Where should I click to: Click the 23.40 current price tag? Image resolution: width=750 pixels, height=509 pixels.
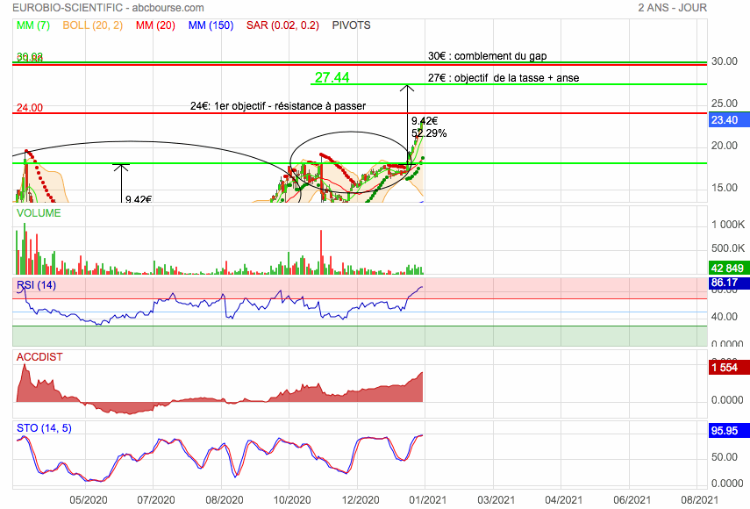725,120
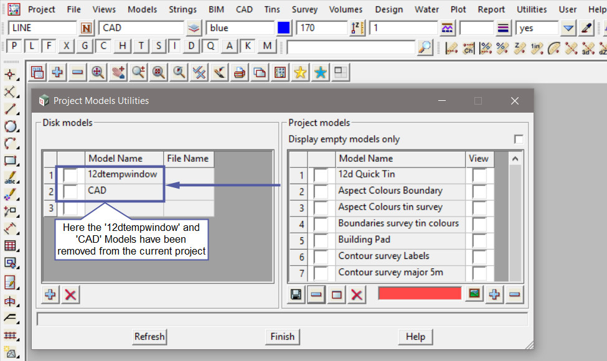This screenshot has width=607, height=361.
Task: Open the dropdown arrow next to 'yes' field
Action: pyautogui.click(x=568, y=28)
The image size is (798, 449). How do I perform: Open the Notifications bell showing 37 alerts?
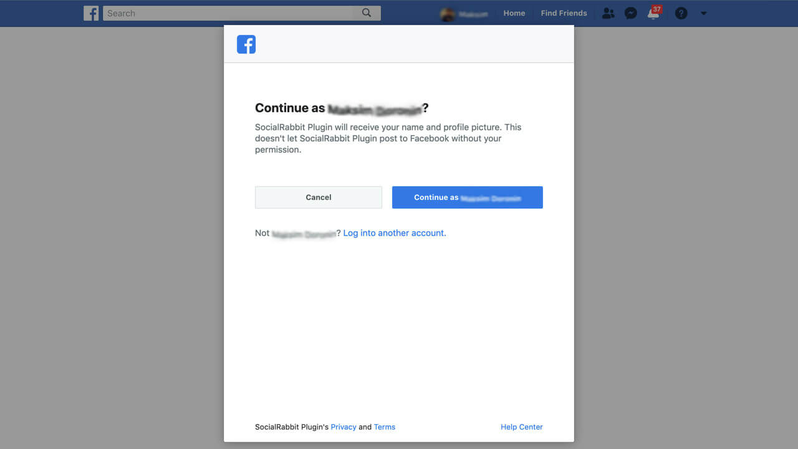click(x=653, y=12)

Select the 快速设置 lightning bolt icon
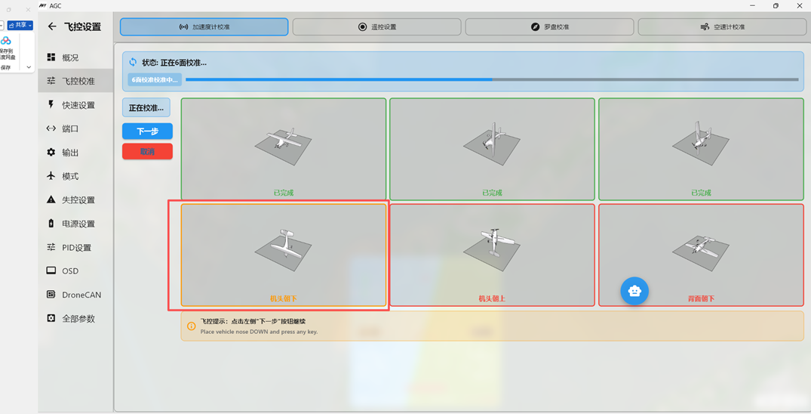point(51,105)
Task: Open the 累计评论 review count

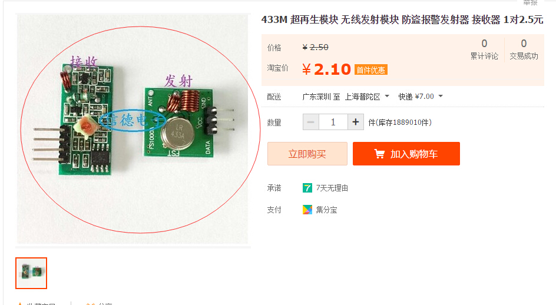Action: coord(484,49)
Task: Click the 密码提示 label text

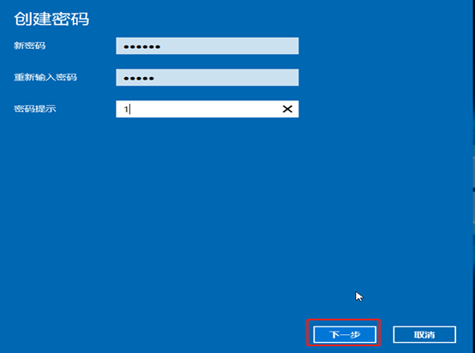Action: 35,109
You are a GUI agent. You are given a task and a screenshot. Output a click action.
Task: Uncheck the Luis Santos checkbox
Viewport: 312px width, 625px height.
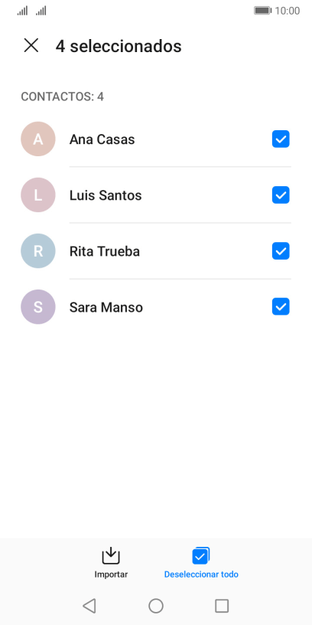tap(281, 195)
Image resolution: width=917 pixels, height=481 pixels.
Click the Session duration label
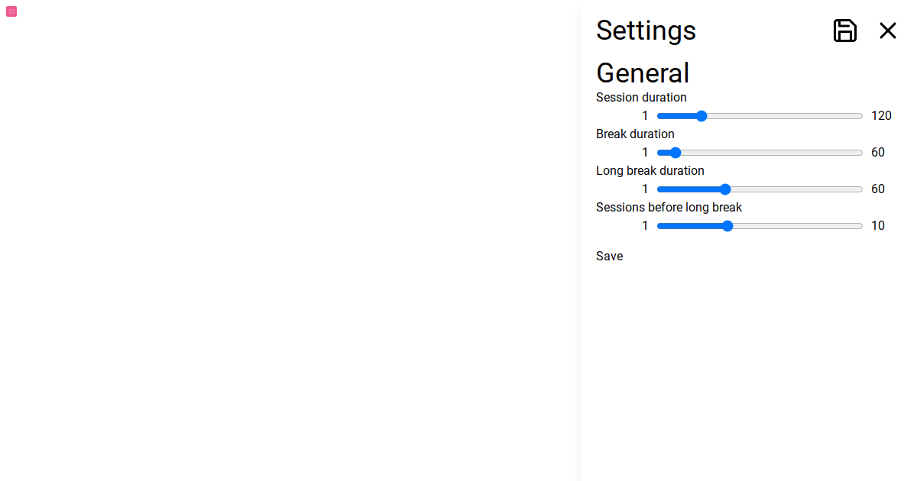pos(641,98)
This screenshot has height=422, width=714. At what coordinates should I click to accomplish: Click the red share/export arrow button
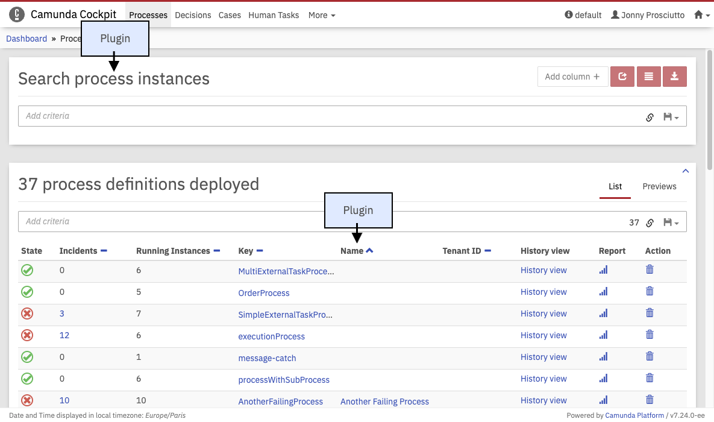pos(622,77)
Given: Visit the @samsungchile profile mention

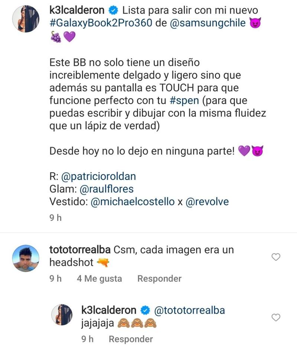Looking at the screenshot, I should click(208, 23).
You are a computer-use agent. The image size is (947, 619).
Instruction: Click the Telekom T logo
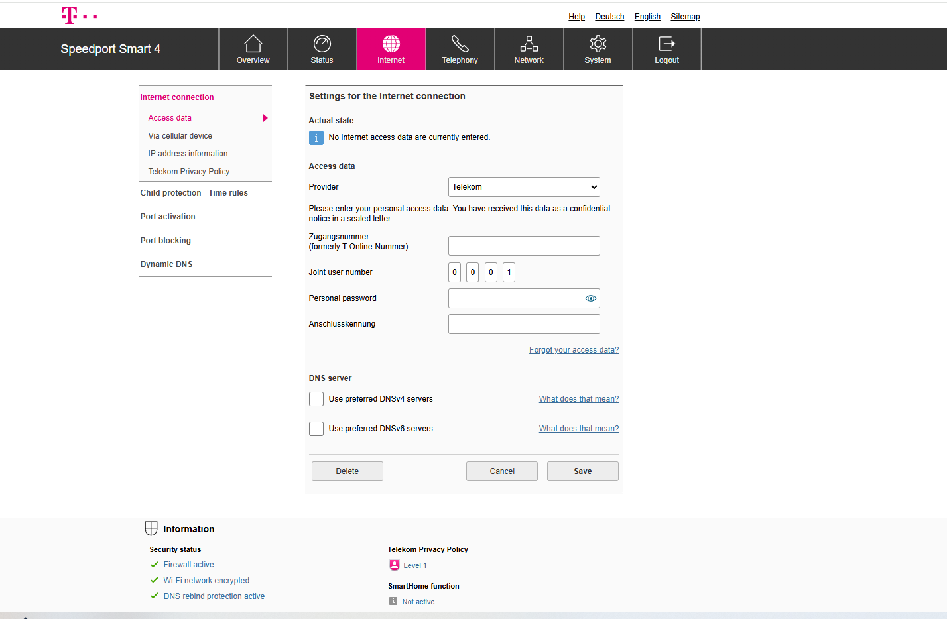(x=70, y=15)
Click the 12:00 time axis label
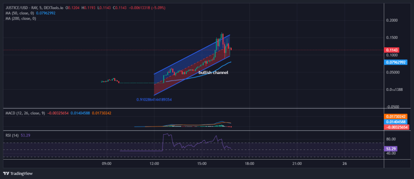Image resolution: width=414 pixels, height=179 pixels. point(154,164)
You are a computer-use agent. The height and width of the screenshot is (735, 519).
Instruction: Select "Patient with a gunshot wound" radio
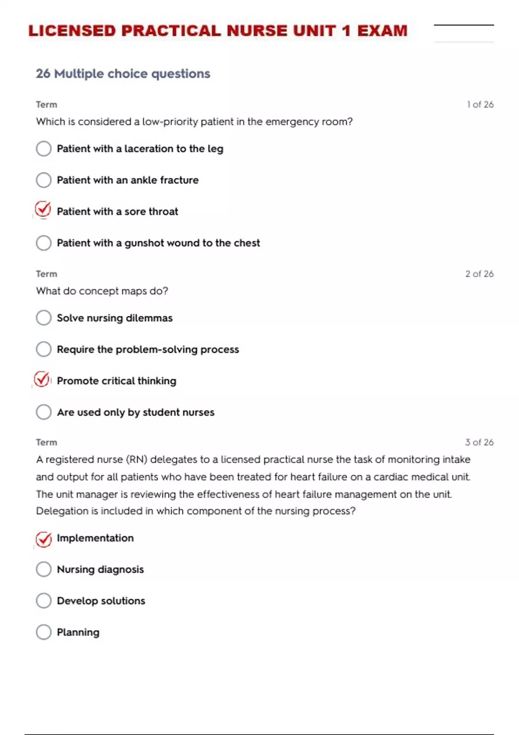pyautogui.click(x=44, y=243)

::::::

#### [YOUR TASK]
No pictures belong in the copy; output every record exactly.

#### [SOLUTION FOR THIS TASK]
Where should I click to: Click the 23.40 current price tag? Image resolution: width=750 pixels, height=509 pixels.
725,120
This screenshot has width=607, height=361.
Task: Open the dropdown arrow next to 'yes' field
Action: pyautogui.click(x=568, y=28)
The image size is (798, 449). How do I perform: Open the Notifications bell showing 37 alerts?
click(x=653, y=12)

Select the 快速设置 lightning bolt icon
point(51,105)
Task: Open the 累计评论 review count

Action: coord(484,49)
Task: Click the 密码提示 label text

Action: 35,109
You are a GUI agent. You are given a task and a screenshot. Output a click action.
Task: Uncheck the Luis Santos checkbox
Viewport: 312px width, 625px height.
tap(281, 195)
Image resolution: width=917 pixels, height=481 pixels.
Click the Session duration label
pos(641,98)
This screenshot has height=422, width=714. At what coordinates should I click to accomplish: Click the red share/export arrow button
pos(622,77)
Given: Visit the @samsungchile profile mention

Looking at the screenshot, I should click(208, 23).
You are a computer-use agent. The image size is (947, 619).
Instruction: Click the Telekom T logo
(x=70, y=15)
Click the 12:00 time axis label
Image resolution: width=414 pixels, height=179 pixels. point(154,164)
You are a computer-use agent. The height and width of the screenshot is (735, 519).
Instruction: Select "Patient with a gunshot wound" radio
pyautogui.click(x=44, y=243)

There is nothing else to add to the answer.